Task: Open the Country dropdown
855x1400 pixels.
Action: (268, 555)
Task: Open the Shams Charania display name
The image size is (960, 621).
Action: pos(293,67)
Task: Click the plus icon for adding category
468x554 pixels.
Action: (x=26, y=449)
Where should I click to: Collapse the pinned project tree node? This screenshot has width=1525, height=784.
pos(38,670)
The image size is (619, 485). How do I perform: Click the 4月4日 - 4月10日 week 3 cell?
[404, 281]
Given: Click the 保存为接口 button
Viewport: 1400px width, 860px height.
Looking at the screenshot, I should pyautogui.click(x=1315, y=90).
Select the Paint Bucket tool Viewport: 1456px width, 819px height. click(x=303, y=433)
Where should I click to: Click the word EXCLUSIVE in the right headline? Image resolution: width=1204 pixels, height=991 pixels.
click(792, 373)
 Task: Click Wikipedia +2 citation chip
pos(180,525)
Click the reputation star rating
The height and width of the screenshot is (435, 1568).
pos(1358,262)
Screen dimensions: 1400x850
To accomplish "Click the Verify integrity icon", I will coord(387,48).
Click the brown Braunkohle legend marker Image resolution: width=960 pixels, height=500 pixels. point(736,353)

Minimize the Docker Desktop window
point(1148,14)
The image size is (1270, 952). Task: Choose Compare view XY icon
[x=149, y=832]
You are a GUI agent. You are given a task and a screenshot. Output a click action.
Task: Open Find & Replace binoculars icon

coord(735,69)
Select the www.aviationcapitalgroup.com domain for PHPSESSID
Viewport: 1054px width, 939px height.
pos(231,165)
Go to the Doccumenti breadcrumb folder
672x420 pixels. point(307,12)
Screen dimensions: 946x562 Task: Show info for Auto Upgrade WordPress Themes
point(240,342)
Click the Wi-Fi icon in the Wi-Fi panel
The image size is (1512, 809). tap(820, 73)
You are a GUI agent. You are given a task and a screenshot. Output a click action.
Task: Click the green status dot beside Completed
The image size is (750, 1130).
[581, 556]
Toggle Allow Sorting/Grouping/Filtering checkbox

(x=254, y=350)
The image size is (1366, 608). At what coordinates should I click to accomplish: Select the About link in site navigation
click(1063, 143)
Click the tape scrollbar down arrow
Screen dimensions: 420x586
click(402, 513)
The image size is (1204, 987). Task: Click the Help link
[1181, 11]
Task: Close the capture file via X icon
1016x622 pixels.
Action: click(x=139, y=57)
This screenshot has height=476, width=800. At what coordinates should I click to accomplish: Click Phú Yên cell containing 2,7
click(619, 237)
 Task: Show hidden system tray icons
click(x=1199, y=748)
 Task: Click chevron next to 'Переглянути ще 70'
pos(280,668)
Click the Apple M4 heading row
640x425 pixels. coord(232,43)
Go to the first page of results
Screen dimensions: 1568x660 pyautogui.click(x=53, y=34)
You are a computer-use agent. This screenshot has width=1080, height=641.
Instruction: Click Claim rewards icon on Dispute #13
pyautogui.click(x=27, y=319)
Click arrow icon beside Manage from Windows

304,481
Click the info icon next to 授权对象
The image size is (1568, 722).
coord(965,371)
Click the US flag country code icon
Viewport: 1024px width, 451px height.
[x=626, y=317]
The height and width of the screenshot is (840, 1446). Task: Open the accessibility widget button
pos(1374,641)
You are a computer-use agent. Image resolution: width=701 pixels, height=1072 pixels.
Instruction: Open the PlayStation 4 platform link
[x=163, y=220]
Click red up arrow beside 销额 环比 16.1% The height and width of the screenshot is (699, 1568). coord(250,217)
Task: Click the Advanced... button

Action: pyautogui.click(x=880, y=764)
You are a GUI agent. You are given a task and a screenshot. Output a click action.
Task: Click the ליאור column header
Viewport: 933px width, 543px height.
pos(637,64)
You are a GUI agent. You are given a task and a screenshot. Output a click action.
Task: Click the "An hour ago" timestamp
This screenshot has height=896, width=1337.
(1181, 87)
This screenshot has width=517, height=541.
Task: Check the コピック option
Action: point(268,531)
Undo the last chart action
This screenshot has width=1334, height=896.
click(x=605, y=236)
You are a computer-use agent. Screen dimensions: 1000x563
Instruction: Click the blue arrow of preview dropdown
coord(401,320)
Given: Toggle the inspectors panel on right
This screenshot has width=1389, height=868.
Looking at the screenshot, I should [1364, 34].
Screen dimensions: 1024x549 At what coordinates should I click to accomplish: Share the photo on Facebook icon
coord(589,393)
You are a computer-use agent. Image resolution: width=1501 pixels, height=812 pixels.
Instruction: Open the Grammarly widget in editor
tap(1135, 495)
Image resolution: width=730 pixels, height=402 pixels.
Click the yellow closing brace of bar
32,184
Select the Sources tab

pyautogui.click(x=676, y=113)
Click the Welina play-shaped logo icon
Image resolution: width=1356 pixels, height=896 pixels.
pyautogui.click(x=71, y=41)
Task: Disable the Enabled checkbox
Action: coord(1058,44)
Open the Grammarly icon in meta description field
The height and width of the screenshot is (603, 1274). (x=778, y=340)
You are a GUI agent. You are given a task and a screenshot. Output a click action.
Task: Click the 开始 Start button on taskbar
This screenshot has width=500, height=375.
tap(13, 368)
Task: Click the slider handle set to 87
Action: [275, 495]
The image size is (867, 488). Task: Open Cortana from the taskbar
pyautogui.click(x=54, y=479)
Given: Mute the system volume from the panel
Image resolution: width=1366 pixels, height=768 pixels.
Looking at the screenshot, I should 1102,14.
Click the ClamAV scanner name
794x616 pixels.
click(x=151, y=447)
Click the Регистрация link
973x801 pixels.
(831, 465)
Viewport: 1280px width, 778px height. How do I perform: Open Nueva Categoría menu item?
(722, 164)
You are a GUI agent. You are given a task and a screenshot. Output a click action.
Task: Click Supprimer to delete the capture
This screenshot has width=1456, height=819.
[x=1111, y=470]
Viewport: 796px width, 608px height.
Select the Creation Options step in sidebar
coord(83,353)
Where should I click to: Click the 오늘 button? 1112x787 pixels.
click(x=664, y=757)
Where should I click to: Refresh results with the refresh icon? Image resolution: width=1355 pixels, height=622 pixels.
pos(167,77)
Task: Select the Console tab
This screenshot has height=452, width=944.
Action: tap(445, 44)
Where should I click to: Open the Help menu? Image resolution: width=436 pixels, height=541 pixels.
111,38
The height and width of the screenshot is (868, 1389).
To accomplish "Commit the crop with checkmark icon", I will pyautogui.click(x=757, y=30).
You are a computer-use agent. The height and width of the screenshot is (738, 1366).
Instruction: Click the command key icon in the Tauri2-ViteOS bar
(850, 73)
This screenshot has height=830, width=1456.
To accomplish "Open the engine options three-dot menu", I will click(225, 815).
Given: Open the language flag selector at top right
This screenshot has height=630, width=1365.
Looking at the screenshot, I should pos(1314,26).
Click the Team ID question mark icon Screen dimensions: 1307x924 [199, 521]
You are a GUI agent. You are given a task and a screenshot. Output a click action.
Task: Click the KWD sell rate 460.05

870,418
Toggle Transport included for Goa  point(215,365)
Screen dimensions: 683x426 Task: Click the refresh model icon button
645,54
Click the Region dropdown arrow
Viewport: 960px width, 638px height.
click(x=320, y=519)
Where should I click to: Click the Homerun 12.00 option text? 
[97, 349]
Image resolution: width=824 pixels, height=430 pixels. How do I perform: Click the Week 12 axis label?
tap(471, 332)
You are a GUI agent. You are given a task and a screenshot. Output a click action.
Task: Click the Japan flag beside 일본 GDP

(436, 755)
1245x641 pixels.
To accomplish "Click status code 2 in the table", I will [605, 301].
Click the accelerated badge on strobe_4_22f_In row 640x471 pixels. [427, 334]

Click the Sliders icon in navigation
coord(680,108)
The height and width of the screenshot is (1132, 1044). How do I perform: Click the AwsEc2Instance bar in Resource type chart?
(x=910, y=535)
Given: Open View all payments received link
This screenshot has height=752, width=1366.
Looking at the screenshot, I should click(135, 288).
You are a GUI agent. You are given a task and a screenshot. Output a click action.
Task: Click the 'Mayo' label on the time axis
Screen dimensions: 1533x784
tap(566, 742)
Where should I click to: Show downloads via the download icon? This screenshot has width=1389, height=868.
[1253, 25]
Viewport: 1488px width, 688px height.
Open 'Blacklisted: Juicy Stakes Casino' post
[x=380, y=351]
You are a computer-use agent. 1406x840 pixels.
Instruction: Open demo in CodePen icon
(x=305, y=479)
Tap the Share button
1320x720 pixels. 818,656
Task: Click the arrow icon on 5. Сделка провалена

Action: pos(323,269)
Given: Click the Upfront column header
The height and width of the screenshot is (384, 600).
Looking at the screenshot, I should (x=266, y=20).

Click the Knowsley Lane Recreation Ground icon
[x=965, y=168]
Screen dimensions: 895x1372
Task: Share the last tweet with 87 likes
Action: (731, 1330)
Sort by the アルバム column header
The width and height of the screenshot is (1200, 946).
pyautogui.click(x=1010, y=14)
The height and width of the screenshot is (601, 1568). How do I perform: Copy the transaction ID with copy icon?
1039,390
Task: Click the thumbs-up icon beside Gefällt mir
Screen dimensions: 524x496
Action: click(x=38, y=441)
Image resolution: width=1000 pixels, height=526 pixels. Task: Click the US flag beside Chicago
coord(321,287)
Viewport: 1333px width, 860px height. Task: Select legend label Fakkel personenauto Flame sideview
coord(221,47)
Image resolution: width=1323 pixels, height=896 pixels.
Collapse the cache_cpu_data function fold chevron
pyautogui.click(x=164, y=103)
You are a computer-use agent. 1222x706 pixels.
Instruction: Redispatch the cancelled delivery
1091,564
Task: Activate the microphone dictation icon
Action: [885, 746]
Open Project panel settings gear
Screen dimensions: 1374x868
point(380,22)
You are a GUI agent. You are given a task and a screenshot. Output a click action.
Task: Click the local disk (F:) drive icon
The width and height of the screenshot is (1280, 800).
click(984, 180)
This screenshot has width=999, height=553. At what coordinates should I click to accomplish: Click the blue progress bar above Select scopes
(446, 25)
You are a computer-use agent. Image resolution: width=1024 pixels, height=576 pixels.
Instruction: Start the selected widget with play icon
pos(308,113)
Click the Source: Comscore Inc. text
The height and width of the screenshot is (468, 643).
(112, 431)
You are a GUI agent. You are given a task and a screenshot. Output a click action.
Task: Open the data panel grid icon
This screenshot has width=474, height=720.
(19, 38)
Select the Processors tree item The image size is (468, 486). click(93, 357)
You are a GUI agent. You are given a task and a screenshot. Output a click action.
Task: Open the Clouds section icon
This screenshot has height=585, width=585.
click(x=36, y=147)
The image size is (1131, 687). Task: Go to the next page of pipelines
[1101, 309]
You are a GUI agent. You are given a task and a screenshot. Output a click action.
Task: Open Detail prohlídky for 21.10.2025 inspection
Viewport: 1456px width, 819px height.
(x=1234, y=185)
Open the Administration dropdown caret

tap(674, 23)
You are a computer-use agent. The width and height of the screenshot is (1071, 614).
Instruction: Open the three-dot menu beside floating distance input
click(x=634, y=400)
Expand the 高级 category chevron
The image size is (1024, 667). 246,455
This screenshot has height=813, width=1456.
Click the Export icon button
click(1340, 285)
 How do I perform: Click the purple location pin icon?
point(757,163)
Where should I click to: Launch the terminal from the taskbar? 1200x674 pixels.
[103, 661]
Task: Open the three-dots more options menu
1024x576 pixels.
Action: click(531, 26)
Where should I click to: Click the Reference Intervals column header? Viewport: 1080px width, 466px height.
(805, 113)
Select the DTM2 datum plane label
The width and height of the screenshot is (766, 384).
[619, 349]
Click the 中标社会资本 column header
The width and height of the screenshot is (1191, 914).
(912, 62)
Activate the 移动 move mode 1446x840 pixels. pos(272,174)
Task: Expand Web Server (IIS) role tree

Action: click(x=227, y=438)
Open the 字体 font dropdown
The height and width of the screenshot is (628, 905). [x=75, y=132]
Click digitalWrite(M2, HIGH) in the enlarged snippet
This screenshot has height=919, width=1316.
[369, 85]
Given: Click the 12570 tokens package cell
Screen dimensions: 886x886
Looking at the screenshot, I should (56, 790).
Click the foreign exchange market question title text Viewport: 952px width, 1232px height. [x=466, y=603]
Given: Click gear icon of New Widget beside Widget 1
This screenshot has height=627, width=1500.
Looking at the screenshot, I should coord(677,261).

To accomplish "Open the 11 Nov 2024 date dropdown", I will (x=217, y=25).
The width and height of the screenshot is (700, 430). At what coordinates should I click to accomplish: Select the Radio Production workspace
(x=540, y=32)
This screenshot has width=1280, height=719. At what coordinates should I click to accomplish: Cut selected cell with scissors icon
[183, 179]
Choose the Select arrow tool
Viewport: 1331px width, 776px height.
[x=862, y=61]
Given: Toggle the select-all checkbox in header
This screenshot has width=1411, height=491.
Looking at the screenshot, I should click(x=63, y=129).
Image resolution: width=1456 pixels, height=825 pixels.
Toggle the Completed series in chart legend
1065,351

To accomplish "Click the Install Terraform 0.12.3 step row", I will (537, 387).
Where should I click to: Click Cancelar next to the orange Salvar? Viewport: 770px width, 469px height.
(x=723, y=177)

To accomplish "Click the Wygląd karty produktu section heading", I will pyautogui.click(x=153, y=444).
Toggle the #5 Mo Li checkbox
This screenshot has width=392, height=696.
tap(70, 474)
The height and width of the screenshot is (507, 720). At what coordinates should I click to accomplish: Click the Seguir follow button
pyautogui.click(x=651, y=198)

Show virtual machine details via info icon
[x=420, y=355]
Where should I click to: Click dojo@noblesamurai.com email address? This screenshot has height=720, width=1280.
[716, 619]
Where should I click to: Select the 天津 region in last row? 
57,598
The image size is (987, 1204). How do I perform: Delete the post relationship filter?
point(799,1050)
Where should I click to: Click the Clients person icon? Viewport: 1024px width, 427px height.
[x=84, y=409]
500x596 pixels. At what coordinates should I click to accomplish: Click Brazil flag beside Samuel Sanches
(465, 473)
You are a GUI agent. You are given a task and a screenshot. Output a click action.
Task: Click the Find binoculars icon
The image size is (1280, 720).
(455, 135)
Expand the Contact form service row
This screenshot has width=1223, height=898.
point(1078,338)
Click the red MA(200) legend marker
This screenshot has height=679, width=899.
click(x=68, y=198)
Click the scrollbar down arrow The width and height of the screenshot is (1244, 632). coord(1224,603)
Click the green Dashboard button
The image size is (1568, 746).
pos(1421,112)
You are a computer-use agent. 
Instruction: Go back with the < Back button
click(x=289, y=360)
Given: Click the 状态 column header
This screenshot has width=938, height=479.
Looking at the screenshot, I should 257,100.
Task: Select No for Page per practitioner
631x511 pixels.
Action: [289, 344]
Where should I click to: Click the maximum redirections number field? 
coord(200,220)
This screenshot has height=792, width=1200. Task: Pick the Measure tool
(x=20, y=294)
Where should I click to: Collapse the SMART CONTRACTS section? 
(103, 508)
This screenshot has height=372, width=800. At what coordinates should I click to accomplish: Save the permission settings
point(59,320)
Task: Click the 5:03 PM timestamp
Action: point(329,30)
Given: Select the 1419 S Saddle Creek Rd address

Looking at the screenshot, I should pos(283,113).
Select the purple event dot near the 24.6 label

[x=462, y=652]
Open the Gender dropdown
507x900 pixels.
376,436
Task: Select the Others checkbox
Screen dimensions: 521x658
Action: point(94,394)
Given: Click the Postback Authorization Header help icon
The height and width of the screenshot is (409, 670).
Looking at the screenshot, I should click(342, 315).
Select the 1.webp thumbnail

--------

Return each line above that contains the word "green". Case counts, so a line with the word in different capitalization does not match.

Task: Click the green status dot beside Completed
Click the green Dashboard button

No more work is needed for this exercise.